Answer
$(-2,1,3)$
Work Step by Step
Step 1. Establish the augmented matrix of the system and use the Gauss Eliminations method:
$\begin{vmatrix} 3 & -1 & 2 & -1 \\ 4 & -2 & 1 & -7\\-1 & 3 & -2 & -1 \end{vmatrix} \begin{array}(-R_3\leftrightarrow R_1 \\.\\.\\ \end{array}$
Step 2. exchange -row3 with row 1:
$\begin{vmatrix} 1 & -3 & 2 & 1 \\ 4 & -2 & 1 & -7\\3 & -1 & 2 & -1 \end{vmatrix} \begin{array}(.\\R_2-4R_1\to R_2\\R_3-3R_1\to R_3\\ \end{array}$
Step 3. Do the operations given on the right side of the matrix.

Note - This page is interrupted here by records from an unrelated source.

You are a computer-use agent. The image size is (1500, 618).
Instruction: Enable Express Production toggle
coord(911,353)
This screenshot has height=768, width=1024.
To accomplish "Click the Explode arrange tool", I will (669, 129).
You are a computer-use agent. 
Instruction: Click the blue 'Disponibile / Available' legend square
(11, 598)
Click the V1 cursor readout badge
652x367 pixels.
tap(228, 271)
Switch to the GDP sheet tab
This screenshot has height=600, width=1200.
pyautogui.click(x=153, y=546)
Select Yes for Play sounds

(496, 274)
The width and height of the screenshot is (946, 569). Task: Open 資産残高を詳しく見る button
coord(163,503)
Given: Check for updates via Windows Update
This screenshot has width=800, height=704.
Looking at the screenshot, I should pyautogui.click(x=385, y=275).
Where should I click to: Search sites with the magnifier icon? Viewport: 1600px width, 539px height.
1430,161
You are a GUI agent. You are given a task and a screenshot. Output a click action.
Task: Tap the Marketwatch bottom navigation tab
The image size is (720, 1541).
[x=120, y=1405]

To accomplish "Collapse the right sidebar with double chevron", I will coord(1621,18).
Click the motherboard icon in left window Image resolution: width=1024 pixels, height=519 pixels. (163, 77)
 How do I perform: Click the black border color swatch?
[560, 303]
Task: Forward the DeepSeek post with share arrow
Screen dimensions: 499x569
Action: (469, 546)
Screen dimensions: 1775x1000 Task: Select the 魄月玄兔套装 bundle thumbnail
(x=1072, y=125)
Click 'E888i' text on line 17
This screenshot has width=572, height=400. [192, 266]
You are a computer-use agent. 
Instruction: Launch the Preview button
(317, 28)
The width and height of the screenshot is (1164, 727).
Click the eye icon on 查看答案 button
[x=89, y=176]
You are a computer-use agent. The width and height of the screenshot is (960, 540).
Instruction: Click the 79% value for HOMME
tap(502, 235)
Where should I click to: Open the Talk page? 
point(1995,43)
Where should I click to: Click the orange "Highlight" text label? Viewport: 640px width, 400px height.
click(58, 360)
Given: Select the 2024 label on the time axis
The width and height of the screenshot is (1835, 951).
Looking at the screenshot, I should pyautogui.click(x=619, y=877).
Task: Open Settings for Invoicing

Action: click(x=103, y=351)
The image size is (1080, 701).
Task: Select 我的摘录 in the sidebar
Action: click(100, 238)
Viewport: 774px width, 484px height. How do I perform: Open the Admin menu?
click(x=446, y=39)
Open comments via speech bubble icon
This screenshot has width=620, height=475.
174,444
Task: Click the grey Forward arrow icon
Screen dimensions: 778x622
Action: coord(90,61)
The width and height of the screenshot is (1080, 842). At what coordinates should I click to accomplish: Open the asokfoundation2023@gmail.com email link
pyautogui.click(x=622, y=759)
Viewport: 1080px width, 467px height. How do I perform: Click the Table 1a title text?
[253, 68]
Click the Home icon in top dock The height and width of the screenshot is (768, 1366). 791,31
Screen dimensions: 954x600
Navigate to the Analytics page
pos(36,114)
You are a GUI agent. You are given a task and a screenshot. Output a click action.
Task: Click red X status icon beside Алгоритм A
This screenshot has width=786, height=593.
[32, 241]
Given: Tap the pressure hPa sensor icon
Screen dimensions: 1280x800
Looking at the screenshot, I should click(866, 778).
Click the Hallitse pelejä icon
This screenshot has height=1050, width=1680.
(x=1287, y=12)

$\begin{vmatrix} 1 & -3 & 2 & 1 \\ 0 & 10 & -7 & -11\\0 & 8 & -4 & -4 \end{vmatrix} \begin{array}(.\\R_3/8\leftrightarrow R_2\\.\\ \end{array}$
Step 4. divide row 3 by 8 and exchange it with row 2:
$\begin{vmatrix} 1 & -3 & 2 & 1 \\ 0 & 1 & -1/2 & -1/2\\0 & 10 & -7 & -11 \end{vmatrix} \begin{array}(.\\.\\R_3-10R_2\to R_3\\ \end{array}$
Step 5. Do the operations given on the right side of the matrix:
$\begin{vmatrix} 1 & -3 & 2 & 1 \\ 0 & 1 & -1/2 & -1/2\\0 & 0 & -2 & -6 \end{vmatrix} \begin{array}(.\\.\\R_3-10R_2\to R_3\\ \end{array}$
Step 6. From the third row we have $z=3$, back-substitute it into row 2 to get $y-3/2=-1/2$ and $y=1$, use row 1 with the known values, we have $x-3\times1+2\times3=1$ and $x=-2$, thus the solution is $(-2,1,3)$